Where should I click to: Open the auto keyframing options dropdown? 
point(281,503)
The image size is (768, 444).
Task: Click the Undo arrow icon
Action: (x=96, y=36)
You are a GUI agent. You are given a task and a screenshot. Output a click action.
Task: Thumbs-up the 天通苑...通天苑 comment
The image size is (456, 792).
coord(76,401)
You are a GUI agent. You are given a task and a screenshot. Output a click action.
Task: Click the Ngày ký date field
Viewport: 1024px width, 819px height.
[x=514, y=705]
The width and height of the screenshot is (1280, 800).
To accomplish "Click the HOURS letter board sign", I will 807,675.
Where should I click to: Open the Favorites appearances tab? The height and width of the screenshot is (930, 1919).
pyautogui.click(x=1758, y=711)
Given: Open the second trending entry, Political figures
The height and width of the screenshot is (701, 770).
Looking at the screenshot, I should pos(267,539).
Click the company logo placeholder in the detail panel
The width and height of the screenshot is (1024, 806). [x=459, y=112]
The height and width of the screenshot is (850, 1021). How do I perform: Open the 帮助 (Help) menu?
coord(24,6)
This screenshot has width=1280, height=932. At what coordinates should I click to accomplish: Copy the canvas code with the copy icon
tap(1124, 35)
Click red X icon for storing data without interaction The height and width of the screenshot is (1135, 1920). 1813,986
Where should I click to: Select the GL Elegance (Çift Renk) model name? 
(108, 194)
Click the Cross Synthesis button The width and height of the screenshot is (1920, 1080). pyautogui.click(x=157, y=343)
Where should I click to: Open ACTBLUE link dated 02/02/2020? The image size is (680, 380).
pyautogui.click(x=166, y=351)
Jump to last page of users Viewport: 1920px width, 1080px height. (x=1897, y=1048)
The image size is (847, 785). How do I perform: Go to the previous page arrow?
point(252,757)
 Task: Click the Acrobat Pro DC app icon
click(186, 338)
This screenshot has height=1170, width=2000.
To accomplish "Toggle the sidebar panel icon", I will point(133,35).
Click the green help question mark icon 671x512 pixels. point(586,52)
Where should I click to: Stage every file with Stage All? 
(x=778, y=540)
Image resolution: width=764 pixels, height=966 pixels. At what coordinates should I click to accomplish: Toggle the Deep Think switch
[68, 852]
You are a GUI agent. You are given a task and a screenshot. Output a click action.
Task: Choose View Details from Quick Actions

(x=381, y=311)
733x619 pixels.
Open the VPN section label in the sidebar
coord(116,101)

◇ ◇ ◇

Format every line of the listing above as a JSON list of strings, one string per line, leaving out blank lines.

▸ **ANSWER BELOW**
[
  "Where should I click to: Open the auto keyframing options dropdown? ",
  "point(281,503)",
  "The image size is (768, 444).",
  "Task: Click the Undo arrow icon",
  "Action: (x=96, y=36)",
  "You are a GUI agent. You are given a task and a screenshot. Output a click action.",
  "Task: Thumbs-up the 天通苑...通天苑 comment",
  "The image size is (456, 792).",
  "coord(76,401)",
  "You are a GUI agent. You are given a task and a screenshot. Output a click action.",
  "Task: Click the Ngày ký date field",
  "Viewport: 1024px width, 819px height.",
  "[x=514, y=705]",
  "The width and height of the screenshot is (1280, 800).",
  "To accomplish \"Click the HOURS letter board sign\", I will 807,675.",
  "Where should I click to: Open the Favorites appearances tab? The height and width of the screenshot is (930, 1919).",
  "pyautogui.click(x=1758, y=711)",
  "Given: Open the second trending entry, Political figures",
  "The height and width of the screenshot is (701, 770).",
  "Looking at the screenshot, I should pos(267,539).",
  "Click the company logo placeholder in the detail panel",
  "The width and height of the screenshot is (1024, 806). [x=459, y=112]",
  "The height and width of the screenshot is (850, 1021). How do I perform: Open the 帮助 (Help) menu?",
  "coord(24,6)",
  "This screenshot has width=1280, height=932. At what coordinates should I click to accomplish: Copy the canvas code with the copy icon",
  "tap(1124, 35)",
  "Click red X icon for storing data without interaction The height and width of the screenshot is (1135, 1920). 1813,986",
  "Where should I click to: Select the GL Elegance (Çift Renk) model name? ",
  "(108, 194)",
  "Click the Cross Synthesis button The width and height of the screenshot is (1920, 1080). pyautogui.click(x=157, y=343)",
  "Where should I click to: Open ACTBLUE link dated 02/02/2020? The image size is (680, 380).",
  "pyautogui.click(x=166, y=351)",
  "Jump to last page of users Viewport: 1920px width, 1080px height. (x=1897, y=1048)",
  "The image size is (847, 785). How do I perform: Go to the previous page arrow?",
  "point(252,757)",
  " Task: Click the Acrobat Pro DC app icon",
  "click(186, 338)",
  "This screenshot has height=1170, width=2000.",
  "To accomplish \"Toggle the sidebar panel icon\", I will point(133,35).",
  "Click the green help question mark icon 671x512 pixels. point(586,52)",
  "Where should I click to: Stage every file with Stage All? ",
  "(x=778, y=540)",
  "Image resolution: width=764 pixels, height=966 pixels. At what coordinates should I click to accomplish: Toggle the Deep Think switch",
  "[68, 852]",
  "You are a GUI agent. You are given a task and a screenshot. Output a click action.",
  "Task: Choose View Details from Quick Actions",
  "(x=381, y=311)",
  "733x619 pixels.",
  "Open the VPN section label in the sidebar",
  "coord(116,101)"
]